The EVPRI is responsible for this increase. “We provided grant writing and preparation support on a select number of grants, which increased the competitiveness of some grant applications,” said Robert Keynton, U of L’s interim executive vice president for research and innovation.
From 2018 to 2019, U of L conducted research on e-cigarettes, gum disease, robots and sexual assault. The grants received made this type of research possible for the university.
“This is great news for our community and those touched by U of L’s research in medicine, education, engineering, art and countless other disciplines,” Keynton said. “Our faculty work tirelessly to secure the funding needed to explore, test and translate that research, so it can change, improve and even save lives.”
Among the projects that received grants:
- $18.1 million/5 years from the National Institutes of Health for a biomedical research center. Professor Nigel Cooper in Anatomical Science/Neurobiology runs the center. The main purpose of the center is to build a capacity for bioinformatics to serve the needs of Kentucky genomics researchers. Bioinformatics is a field that develops software to better understand biological data.
- $1.5 million from the National Science Foundation to develop a small additive manufacturing platform using microrobots and 3D printing. Speed School of Engineering professor Dan Popa secured the grant. Popa directs the Next Generation Systems robotics lab.

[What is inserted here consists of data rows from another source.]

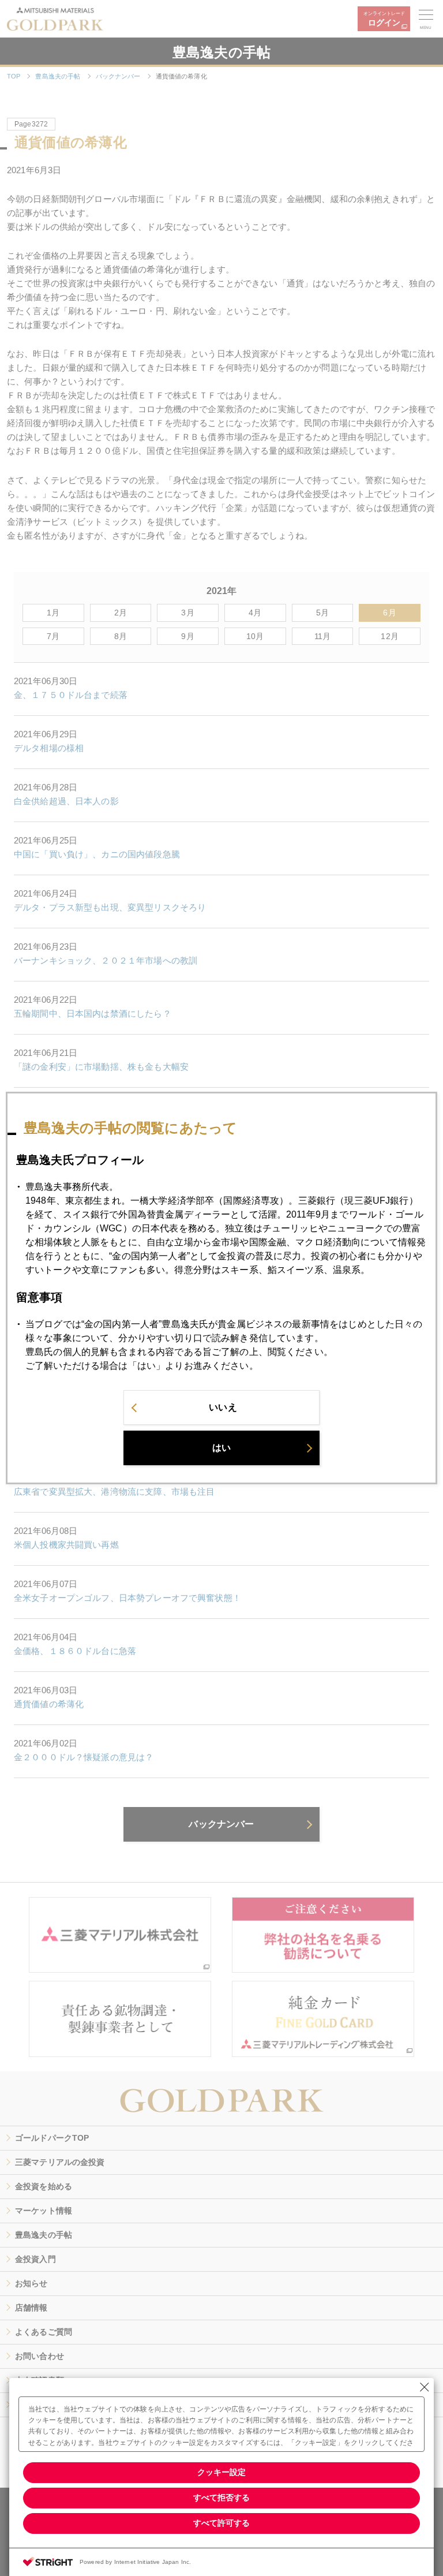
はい (221, 1448)
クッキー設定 (221, 2472)
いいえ (222, 1407)
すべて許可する (221, 2523)
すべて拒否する (221, 2497)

- $1.5 million from the Kentucky Department of Education to support systems for improving students’ academic and behavioral outcomes in every Kentucky school district. College of Education and Human Development faculty Terry Scott received the grant.
To help U of L stay competitive in research fields the EVPRI plans to continue support of the internal grant programs in place. Additionally, they plan to add a new program to support multidisciplinary team projects across the university.
All of the research U of L departments did were funded by grants. U of L faculty received a preliminary total of 950 grants from federal and state governments along with private sources. Keynton said that the U of L School of Medicine received the majority of extramural funding.